■ **Data under study**:
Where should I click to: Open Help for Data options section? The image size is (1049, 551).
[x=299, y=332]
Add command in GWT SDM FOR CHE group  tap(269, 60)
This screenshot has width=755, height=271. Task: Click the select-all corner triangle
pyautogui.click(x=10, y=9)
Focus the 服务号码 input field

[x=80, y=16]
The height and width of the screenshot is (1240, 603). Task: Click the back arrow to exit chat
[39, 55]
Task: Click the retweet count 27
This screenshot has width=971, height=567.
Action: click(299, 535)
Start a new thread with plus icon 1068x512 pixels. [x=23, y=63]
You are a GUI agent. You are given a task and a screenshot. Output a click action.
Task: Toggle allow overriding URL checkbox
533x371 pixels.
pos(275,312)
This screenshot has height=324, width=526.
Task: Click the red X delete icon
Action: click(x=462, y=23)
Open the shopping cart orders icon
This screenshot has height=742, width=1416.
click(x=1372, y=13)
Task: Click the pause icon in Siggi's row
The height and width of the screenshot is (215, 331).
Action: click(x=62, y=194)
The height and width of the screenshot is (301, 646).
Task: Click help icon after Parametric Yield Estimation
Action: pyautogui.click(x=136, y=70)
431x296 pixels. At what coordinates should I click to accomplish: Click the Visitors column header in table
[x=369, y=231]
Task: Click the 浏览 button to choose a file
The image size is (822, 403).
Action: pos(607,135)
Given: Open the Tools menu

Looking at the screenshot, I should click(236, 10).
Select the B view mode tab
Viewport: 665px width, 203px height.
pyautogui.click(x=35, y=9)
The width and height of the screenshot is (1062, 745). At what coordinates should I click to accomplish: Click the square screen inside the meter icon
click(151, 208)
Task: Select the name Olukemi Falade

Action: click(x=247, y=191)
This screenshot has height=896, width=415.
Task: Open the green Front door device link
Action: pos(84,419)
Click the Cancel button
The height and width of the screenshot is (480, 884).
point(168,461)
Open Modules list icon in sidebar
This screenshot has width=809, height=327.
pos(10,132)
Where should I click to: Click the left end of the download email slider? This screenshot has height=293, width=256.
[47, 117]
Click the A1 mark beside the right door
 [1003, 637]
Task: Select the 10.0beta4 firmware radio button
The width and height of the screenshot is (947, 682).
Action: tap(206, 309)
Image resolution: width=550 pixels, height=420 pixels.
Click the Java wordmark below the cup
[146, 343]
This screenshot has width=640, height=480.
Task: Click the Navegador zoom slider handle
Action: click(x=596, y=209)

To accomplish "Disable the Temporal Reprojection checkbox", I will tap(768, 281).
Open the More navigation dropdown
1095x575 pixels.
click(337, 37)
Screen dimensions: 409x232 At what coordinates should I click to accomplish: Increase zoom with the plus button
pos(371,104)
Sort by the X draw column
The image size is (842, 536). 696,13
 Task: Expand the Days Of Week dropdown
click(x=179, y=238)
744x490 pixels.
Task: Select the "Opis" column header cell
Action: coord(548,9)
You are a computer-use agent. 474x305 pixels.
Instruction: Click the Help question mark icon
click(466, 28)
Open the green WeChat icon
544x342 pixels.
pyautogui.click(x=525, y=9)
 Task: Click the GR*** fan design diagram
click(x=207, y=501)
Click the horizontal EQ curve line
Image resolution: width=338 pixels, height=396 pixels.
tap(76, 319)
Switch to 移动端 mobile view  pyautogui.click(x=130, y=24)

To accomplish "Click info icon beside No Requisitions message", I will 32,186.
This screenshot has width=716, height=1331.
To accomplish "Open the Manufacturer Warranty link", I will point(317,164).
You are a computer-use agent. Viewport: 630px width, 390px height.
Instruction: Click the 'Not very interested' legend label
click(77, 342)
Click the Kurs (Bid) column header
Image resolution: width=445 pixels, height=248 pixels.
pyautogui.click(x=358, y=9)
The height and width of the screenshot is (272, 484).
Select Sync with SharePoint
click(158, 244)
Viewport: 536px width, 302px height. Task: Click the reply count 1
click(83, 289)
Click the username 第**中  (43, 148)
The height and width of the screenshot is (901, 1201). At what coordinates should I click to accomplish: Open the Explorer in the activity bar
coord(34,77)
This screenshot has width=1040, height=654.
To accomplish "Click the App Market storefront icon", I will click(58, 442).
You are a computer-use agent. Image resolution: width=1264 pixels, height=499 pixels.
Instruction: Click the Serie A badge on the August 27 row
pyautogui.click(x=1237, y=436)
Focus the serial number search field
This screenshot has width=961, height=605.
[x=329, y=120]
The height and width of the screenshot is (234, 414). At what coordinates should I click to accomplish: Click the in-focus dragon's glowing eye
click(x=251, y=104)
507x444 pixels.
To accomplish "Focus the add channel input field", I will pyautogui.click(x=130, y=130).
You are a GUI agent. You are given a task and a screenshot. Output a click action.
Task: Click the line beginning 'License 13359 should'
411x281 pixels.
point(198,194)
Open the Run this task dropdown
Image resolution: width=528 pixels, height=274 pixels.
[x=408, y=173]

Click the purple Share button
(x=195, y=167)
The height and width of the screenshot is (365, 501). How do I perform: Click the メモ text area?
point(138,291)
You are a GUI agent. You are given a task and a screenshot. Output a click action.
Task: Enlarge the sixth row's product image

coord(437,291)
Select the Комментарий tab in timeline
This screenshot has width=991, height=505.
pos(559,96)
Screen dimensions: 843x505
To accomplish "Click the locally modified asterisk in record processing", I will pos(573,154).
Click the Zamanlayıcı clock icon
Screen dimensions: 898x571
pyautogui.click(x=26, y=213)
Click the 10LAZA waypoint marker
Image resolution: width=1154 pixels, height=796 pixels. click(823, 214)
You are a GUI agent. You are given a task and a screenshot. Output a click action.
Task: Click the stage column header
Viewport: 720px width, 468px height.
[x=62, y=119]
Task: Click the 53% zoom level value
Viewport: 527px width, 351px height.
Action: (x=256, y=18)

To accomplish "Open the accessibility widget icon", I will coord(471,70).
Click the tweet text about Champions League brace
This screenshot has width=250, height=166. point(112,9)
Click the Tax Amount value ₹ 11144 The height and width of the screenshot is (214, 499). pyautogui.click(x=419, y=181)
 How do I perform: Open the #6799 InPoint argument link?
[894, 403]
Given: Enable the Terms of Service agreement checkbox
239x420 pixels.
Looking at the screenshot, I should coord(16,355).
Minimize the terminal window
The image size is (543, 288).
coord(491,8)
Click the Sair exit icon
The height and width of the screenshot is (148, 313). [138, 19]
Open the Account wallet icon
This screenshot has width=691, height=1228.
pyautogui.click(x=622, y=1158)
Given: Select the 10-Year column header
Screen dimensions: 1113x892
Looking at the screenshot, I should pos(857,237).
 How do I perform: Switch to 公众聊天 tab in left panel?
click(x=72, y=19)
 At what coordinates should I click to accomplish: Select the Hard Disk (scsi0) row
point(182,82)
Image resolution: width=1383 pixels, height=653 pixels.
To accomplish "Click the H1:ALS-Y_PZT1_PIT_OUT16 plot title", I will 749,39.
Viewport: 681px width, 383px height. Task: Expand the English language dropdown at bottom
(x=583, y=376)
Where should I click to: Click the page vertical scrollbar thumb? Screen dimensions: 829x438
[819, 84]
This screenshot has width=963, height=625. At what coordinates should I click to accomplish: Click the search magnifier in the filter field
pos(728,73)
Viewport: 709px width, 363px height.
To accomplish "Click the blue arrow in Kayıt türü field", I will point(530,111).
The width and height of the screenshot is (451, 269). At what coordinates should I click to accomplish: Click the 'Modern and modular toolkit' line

■ **Exercise details**:
Where a line in the material contains "computer", copy that line.

■ **Output for this task**:
You are a computer-use agent. 474x305 pixels.
You are a computer-use agent. Viewport: 630px width, 390px height.
You are a computer-use agent. Image resolution: width=1264 pixels, height=499 pixels.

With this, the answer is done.